Este discurso es un canto a la «renovación en la continuidad», característica esencial del camino de la Iglesia, un rasgo que siempre predicó con intensidad Benedicto XVI como clave para leer la historia y para afrontar el futuro. Como explica con franqueza Francisco, la percepción de los enormes desafíos que este cambio de época plantea a la misión de la Iglesia no se ha producido de la noche a la mañana. Hay que recordar la sugestiva visión de San Juan Pablo II que acuñó el término «nueva evangelización» (recuperado expresivamente en este discurso) y la profunda convicción de Benedicto XVI de que ya no es posible reconocer un tejido cultural unitario, ampliamente aceptado en su referencia al contenido de la fe y a los valores inspirados por ella. Guiado por esta preocupación instituyó en 2010 el Pontificio Consejo para la Promoción de la Nueva Evangelización, orientado a promover una renovada evangelización en países con Iglesias de antigua fundación que están viviendo una progresiva secularización y una especie de «eclipse del sentido de Dios». Como tantas veces dijo el Papa Ratzinger, tenemos que aprender nuevas formas de hacer presente y comprensible la verdad del Evangelio de Cristo, en diálogo con las preocupaciones de nuestros contemporáneos.

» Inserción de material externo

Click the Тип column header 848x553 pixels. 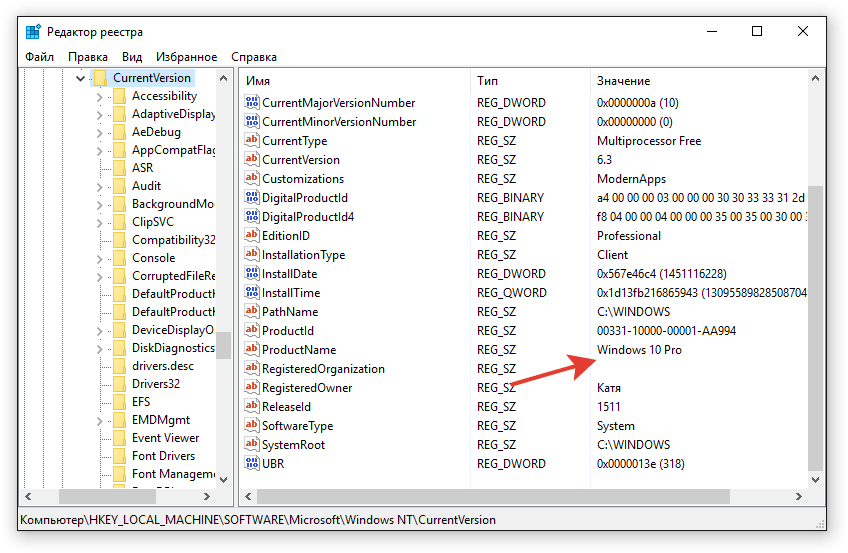click(x=530, y=80)
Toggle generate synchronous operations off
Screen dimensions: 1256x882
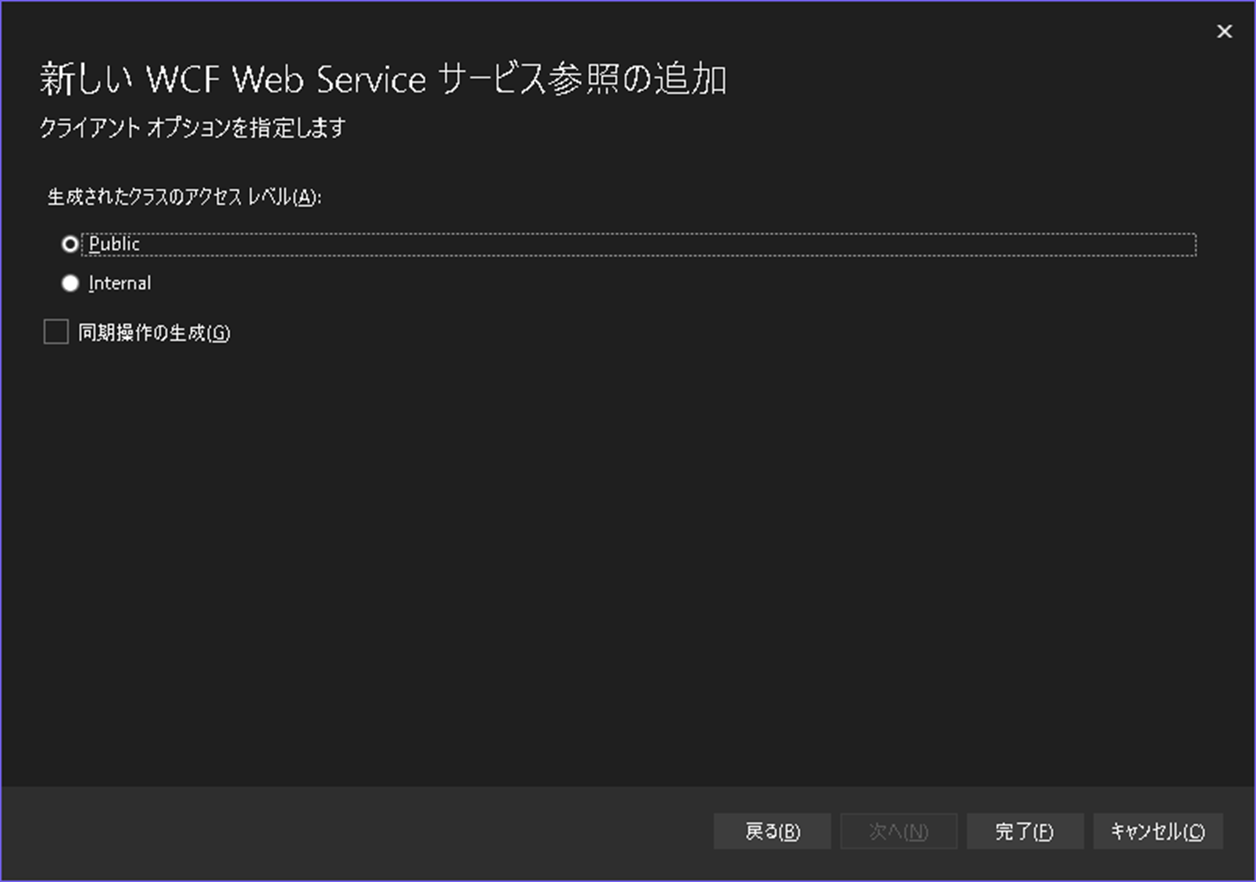(x=55, y=331)
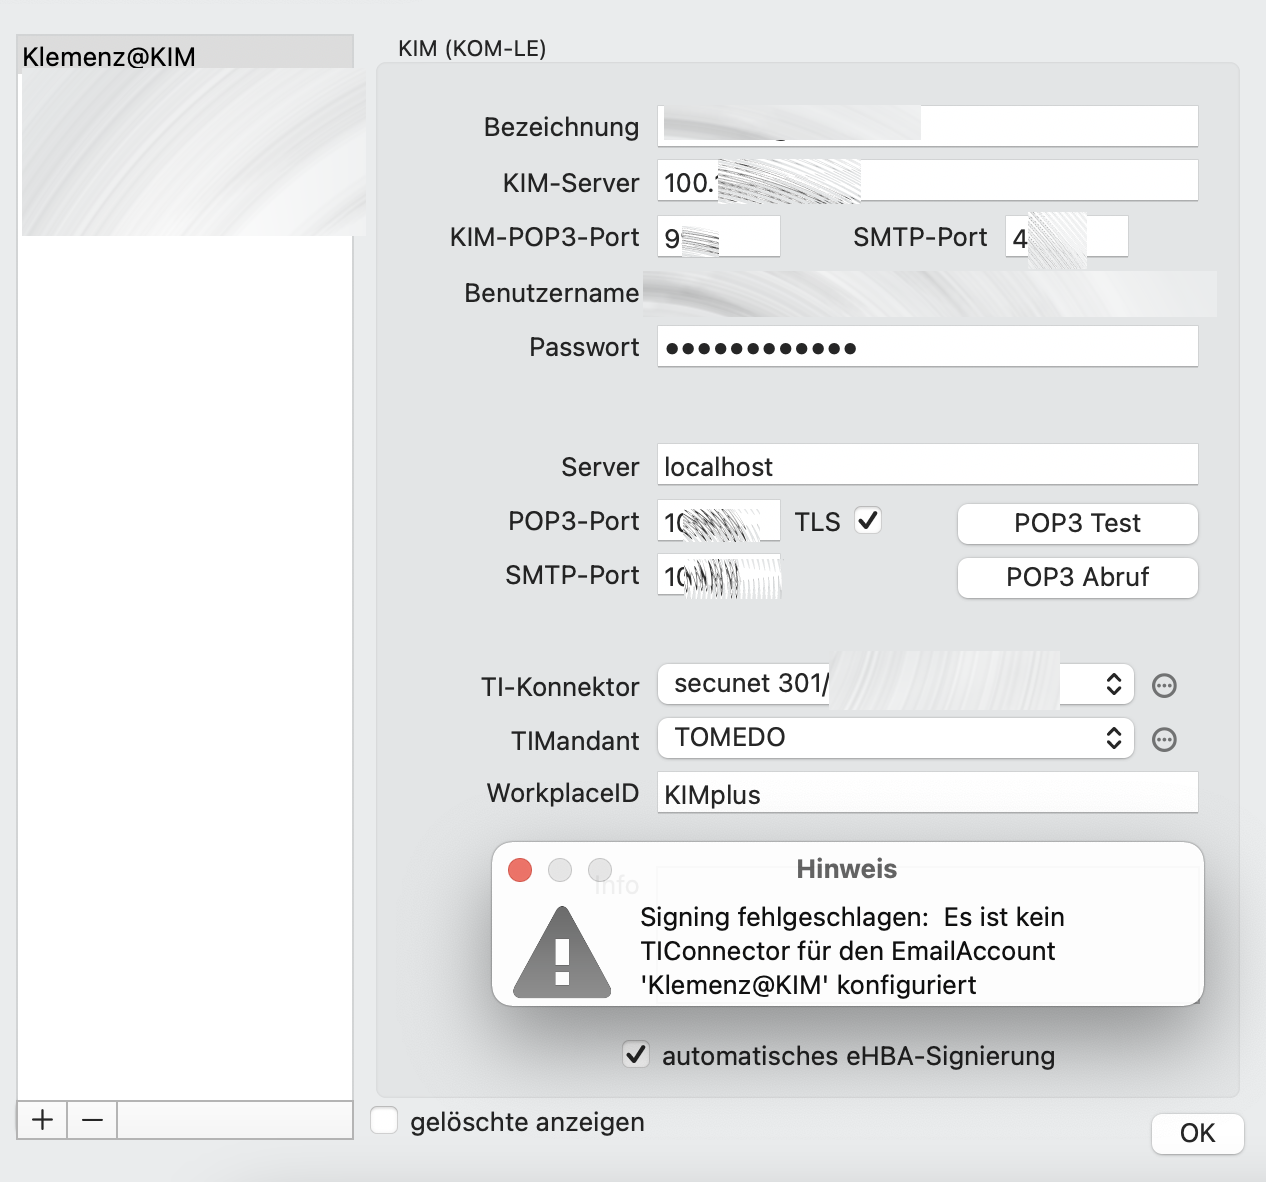Click into the Bezeichnung field
This screenshot has width=1266, height=1182.
tap(927, 126)
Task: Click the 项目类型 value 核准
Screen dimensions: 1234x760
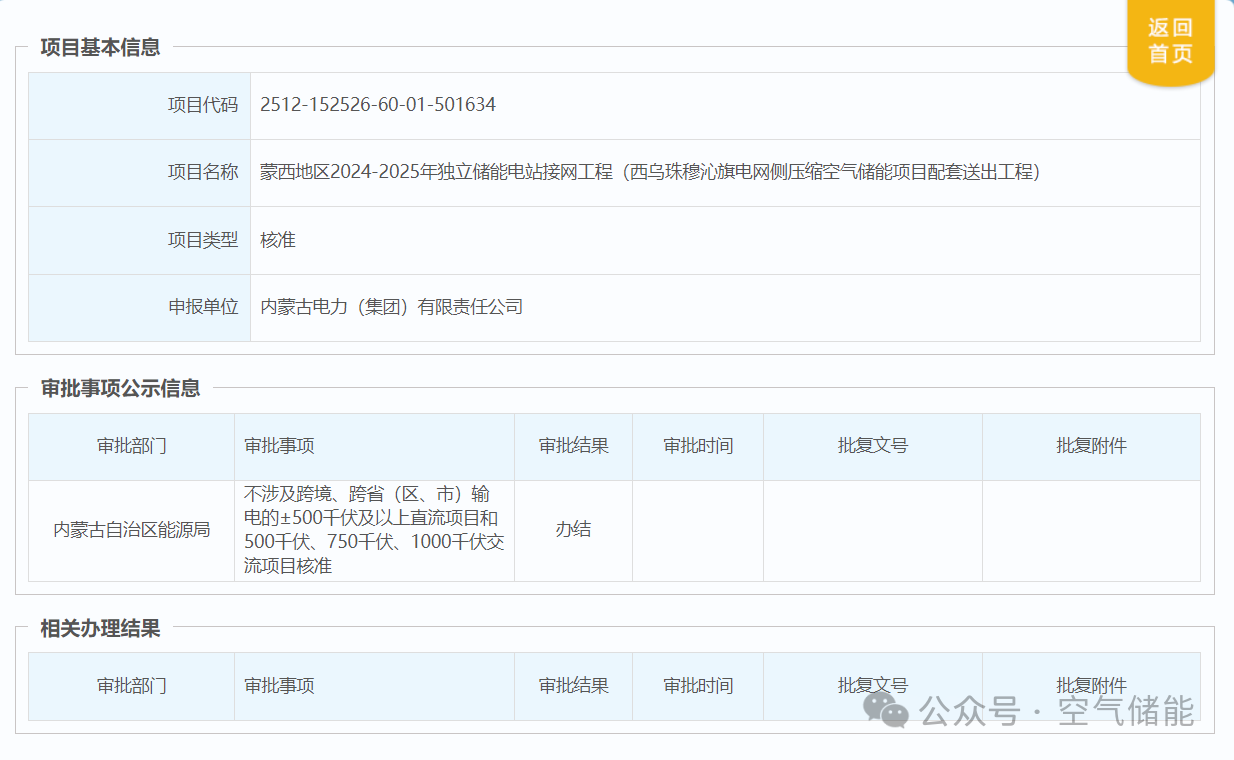Action: (x=276, y=240)
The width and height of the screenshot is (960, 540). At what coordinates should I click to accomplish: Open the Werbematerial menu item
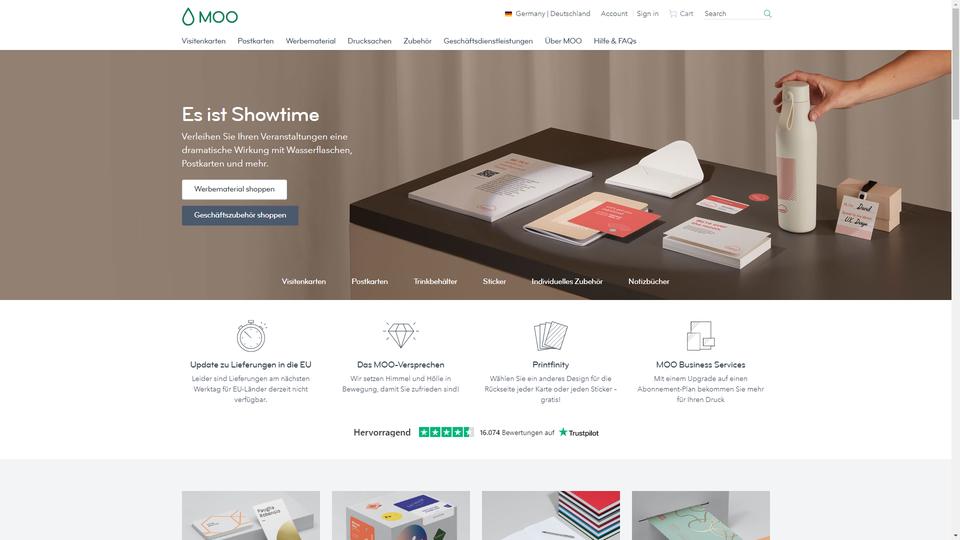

Así pues, el impulso reformador que ahora encarna Francisco tiene un largo y fecundo surco en la historia reciente de la Iglesia. Y resulta tan patético acusar a Francisco de ruptura por desarrollar la obra de sus predecesores, como ver en él una especie de revolucionario que está inventando una nueva Iglesia. Este discurso resuena precisamente cuando la plataforma Netflix presenta en su película Los dos Papas una exhibición burda y venenosa de la cansina tesis de la contraposición entre Benedicto y Francisco. Personalmente me resulta especialmente injusta y repugnante una reconstrucción de la figura de Joseph Ratzinger tan llena de falsedades, que no ha tenido en cuenta ni uno sólo rasgo de su experiencia humana, de su obra teológica ni de su ministerio pastoral. Una reconstrucción al servicio de la dialéctica más dañina en la vida de la Iglesia, la que busca su división y su ruptura.
Será verdad algo que Joseph Ratzinger observaba ya con nitidez siendo aún muy joven: que a los apóstoles les esté reservado, de una u otra forma, el puesto de la irrisión y del desprecio. Francisco también lo está experimentando ya. Recordemos una vez más a Newman, que de esto tuvo doble ración, para subrayar que el cristiano puede vivir firme en medio del barullo y la confusión, cierto de que en medio de todos los vaivenes se encuentra la estabilidad de Dios, que ha prometido no abandonar jamás a su Iglesia.
Publicado en Alfa y Omega.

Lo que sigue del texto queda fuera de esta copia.